À propos de cette édition

Éditeur
Trait d'union
Genre
Fantastique
Longueur
Nouvelle
Paru dans
Toute la ville en jazz
Pagination
86-104
Lieu
Montréal
Année de parution
1999

Résumé/Sommaire

Marvin Courage, chroniqueur de jazz dans un quotidien de la Métropole, couvre la 17e édition (1996) du Festival International de Jazz de Montréal (FIJM). Dans sa chronique L’Avocat du jazz, il rend compte en dix épisodes de tout ce qui grouille et grenouille au FIJM, musiciens, concerts, lieux clés, grands moments, performances, etc. En parallèle, il tricote assez lâchement une intrigue aux parfums de roman noir et de fantastique : une dizaine de jours avant le début du festival, en sortant des chiottes de son bar favori, Marvin est mis sur la piste d’un certain Wilbur Harden, trompettiste et bugliste peu connu à la carrière météorique, par le fantôme de Lester Young, rien de moins.

Dès lors, le chroniqueur va tenter d’avoir le fin mot de l’histoire en fouillant les archives, en s’informant alentour, en quête de la moindre trace laissée par le musicien mythique. En même temps, il est saisi à plusieurs reprises par des visions – il les appelle des voyages astraux – qui l’emportent en des moments et des lieux marquants de l’histoire du jazz, tous reliés, même par le fil le plus ténu, à notre bugliste.

Les quelques dommages collatéraux causés par la quête de Marvin éveillent l’attention d’un policier soupçonneux qui ne manque pas d’entraver la moindre de ses démarches. Sans compter son ex qui le poursuit inlassablement. L’énergie et les efforts déployés par Marvin seront récompensés par une dernière vision de Wilbur Harden qui lui interprète une sérénade d’adieu.

Commentaires

Stanley Péan profite d’un véhicule, le FIJM, et d’une vitrine, le quotidien La Presse, pour proposer un improbable amalgame de chronique de jazz et de récit fantastique halluciné jazzé au jargon polar. Par la même occasion, il fait la promotion de la fiction et des littératures de genre, il montre leur pouvoir d’imagination, d’évocation et d’émotion. Pour les besoins de cette recension, je ne reviens pas sur la couverture (authentique, il va de soi) du festival par Marvin Courage, double que s’offre l’auteur pour créer la distance nécessaire au déploiement de la fiction et de ses dérives. Il se donne le défi de faire découvrir un musicien méconnu par une série de flashes, de visions, de téléportations momentanées – et pas imaginaires du tout, il en rapporte des objets et des informations de première main.

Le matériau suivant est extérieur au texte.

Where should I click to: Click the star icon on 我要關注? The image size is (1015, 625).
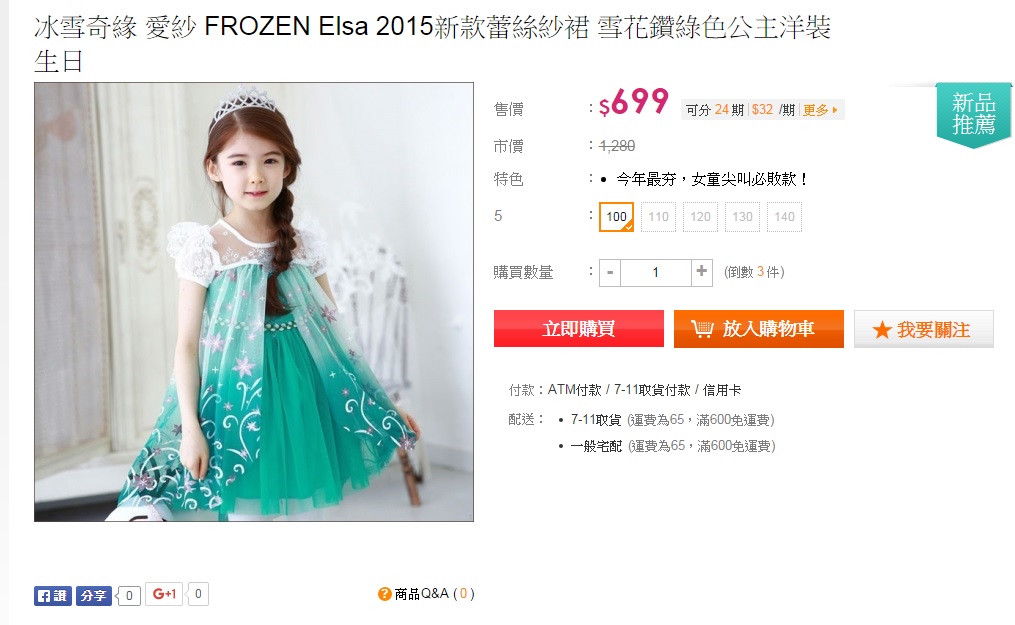click(882, 330)
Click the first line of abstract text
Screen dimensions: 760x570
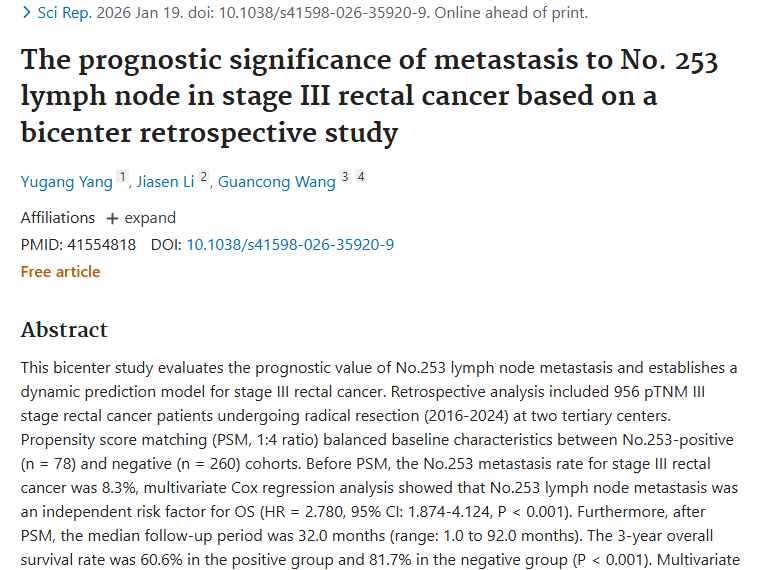tap(379, 369)
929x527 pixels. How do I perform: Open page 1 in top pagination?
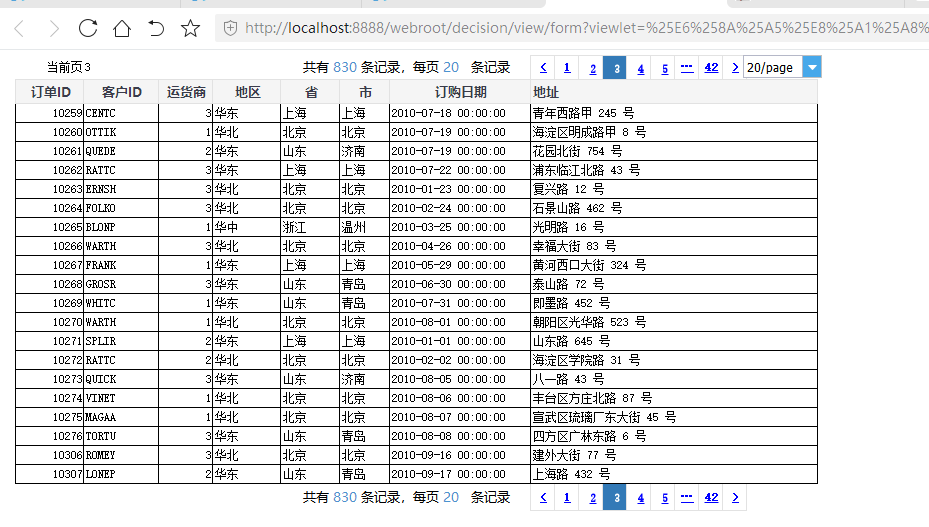[567, 68]
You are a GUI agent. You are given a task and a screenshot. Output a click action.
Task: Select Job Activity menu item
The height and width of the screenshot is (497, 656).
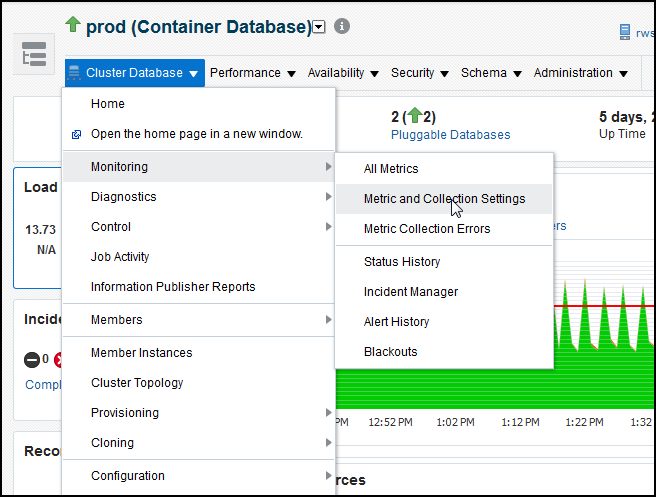point(120,257)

Quant au lecteur, il est susceptible de perdre le fil, les fils plutôt, parce qu’il y en a plusieurs de ces fils. On se demande même s’il n’y a pas trop de personnages convoqués pour le nombre de rôles à jouer. Par exemple, autant les coups de fil incessants de son ex que les rencontres impromptues avec le suspicieux flic de service finissent par encombrer la lecture. Comme l’auteur disposait de peu d’espace et de temps pour développer son intrigue, il aurait peut-être mieux valu se concentrer sur l’essentiel et bazarder un peu les accessoires.

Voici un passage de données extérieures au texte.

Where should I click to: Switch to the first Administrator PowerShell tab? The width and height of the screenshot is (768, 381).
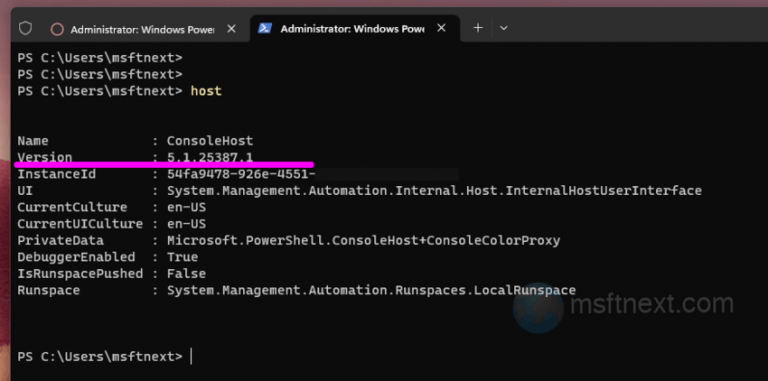coord(143,29)
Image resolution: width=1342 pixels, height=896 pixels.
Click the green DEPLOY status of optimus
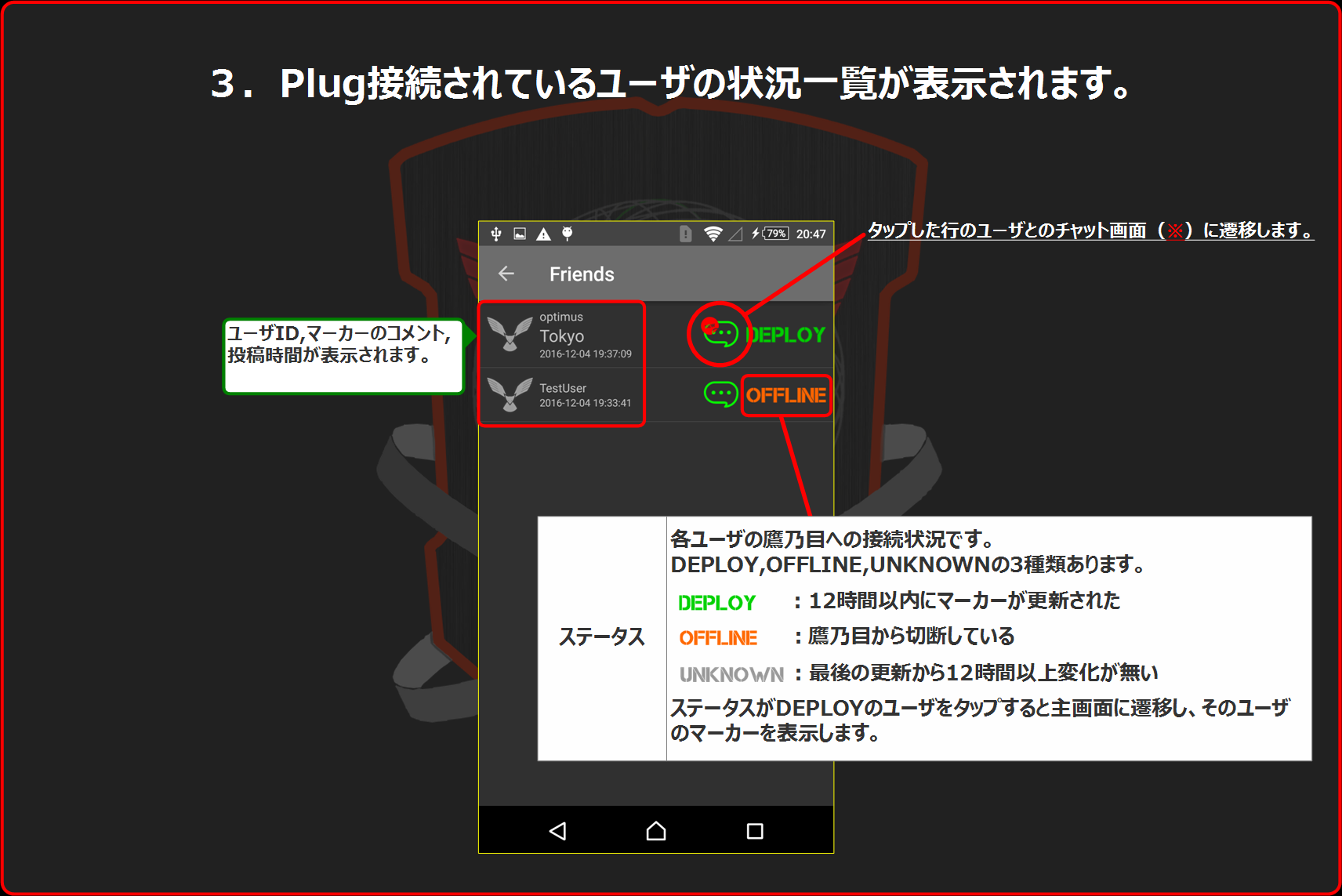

Enfin, il faut souligner l’importance que Péan accorde au langage et à sa grande maîtrise en la matière. Pour donner un ton, un climat adapté au récit, il s’inspire de l’argot du roman noir et de la parlure jazz, le jazz jive, forcément saturée d’expressions et de termes anglais. Par exemple, en plein FIJM, chacun des dix épisodes de la chronique reprend le titre d’un standard (Sophisticated Lady, ‘Round Midnight, etc.). Tant de clins d’œil, de citations, d’allusions font le bonheur des amateurs et des initiés, ceux précisément à qui s’adresse « L’Avocat du jazz ». [RG]

  • Source : L'ASFFQ 1996, Alire, p. 155-156.